INTELENCE(TM) (Etravirine) Receives Marketing Authorisation in the European Union for HIV Combination Therapy

Cork, Ireland (ots/PRNewswire)

-INTELENCE is the First NNRTI to Show Antiviral Activity in
Patients  With NNRTI-Resistant Virus
The European Medicines Agency (EMEA) has granted marketing
authorisation for the anti-HIV medication INTELENCE(TM) (etravirine).
INTELENCE is a next generation non-nucleoside reverse transcriptase
inhibitor (NNRTI) and the first to show efficacy in patients with
NNRTI-resistant HIV. INTELENCE is the first new NNRTI to be
introduced in approximately 10 years. Also known as TMC125, INTELENCE
was developed by Tibotec Pharmaceuticals, Ltd., and will be marketed
in Europe by Tibotec, a division of Janssen-Cilag. Janssen-Cilag
International NV will hold the marketing authorisation.
"NNRTIs have been trusted by physicians and used in
antiretroviral therapy for more than a decade, but NNRTI resistance
has limited the use of this important class of HIV medication," said
Professor Christine Katlama, Head of the AIDS Clinical Research Unit
in the Department of Infectious Diseases at Pitié-Salpêtrière
Hospital in Paris, France. "INTELENCE extends the NNRTI class to
thousands of treatment-experienced patients in Europe who have
NNRTI-resistant virus, providing them with the potential to suppress
their virus to undetectable levels - the ultimate treatment goal."
INTELENCE, in combination with a boosted protease inhibitor and
other antiretroviral medicinal products, is indicated for the
treatment of human immunodeficiency virus type 1 (HIV-1) infection in
antiretroviral treatment-experienced adult patients.

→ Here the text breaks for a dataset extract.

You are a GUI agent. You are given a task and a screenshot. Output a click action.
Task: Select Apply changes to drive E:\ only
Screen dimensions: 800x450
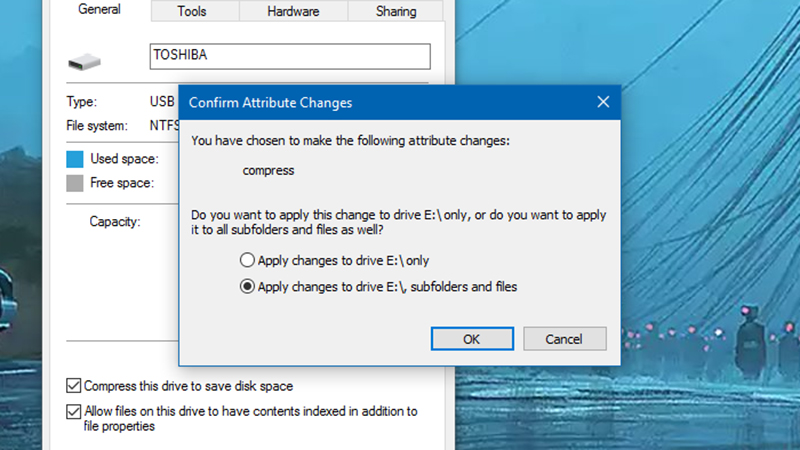coord(247,260)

This indication is based on week 24 analyses from two randomised,
double-blind, placebo-controlled phase III trials in highly
treatment-experienced patients with viral strains harbouring
mutations of resistance to non-nucleoside reverse transcriptase
inhibitors and protease inhibitors, where INTELENCE was investigated
in combination with an optimised background regimen (OBR) which
included darunavir/ritonavir.
The data showed that significantly more patients in the INTELENCE
arm achieved undetectable viral load (less than 50 copies/mL)
compared to placebo (58.9 percent vs. 41.1 percent [p<0.0001]).
INTELENCE was generally safe and well tolerated. Rash, generally mild
to moderate, was the most common adverse event of moderate intensity
or greater (> grade 2) associated with INTELENCE compared to placebo
(9 percent vs. 3.2 percent).
The recommended oral dose of INTELENCE tablets is 200 mg (two
100mg tablets) twice daily following a meal. Patients may also
disperse the tablets in a glass of water.
"The approval of INTELENCE demonstrates our ongoing commitment to
providing innovative therapies for treatment-experienced HIV
patients," said Roger Pomerantz, President, Tibotec Research &
Development. "We are committed to working with national health
authorities to quickly make this drug available to people living with
HIV in Europe who need new treatment options."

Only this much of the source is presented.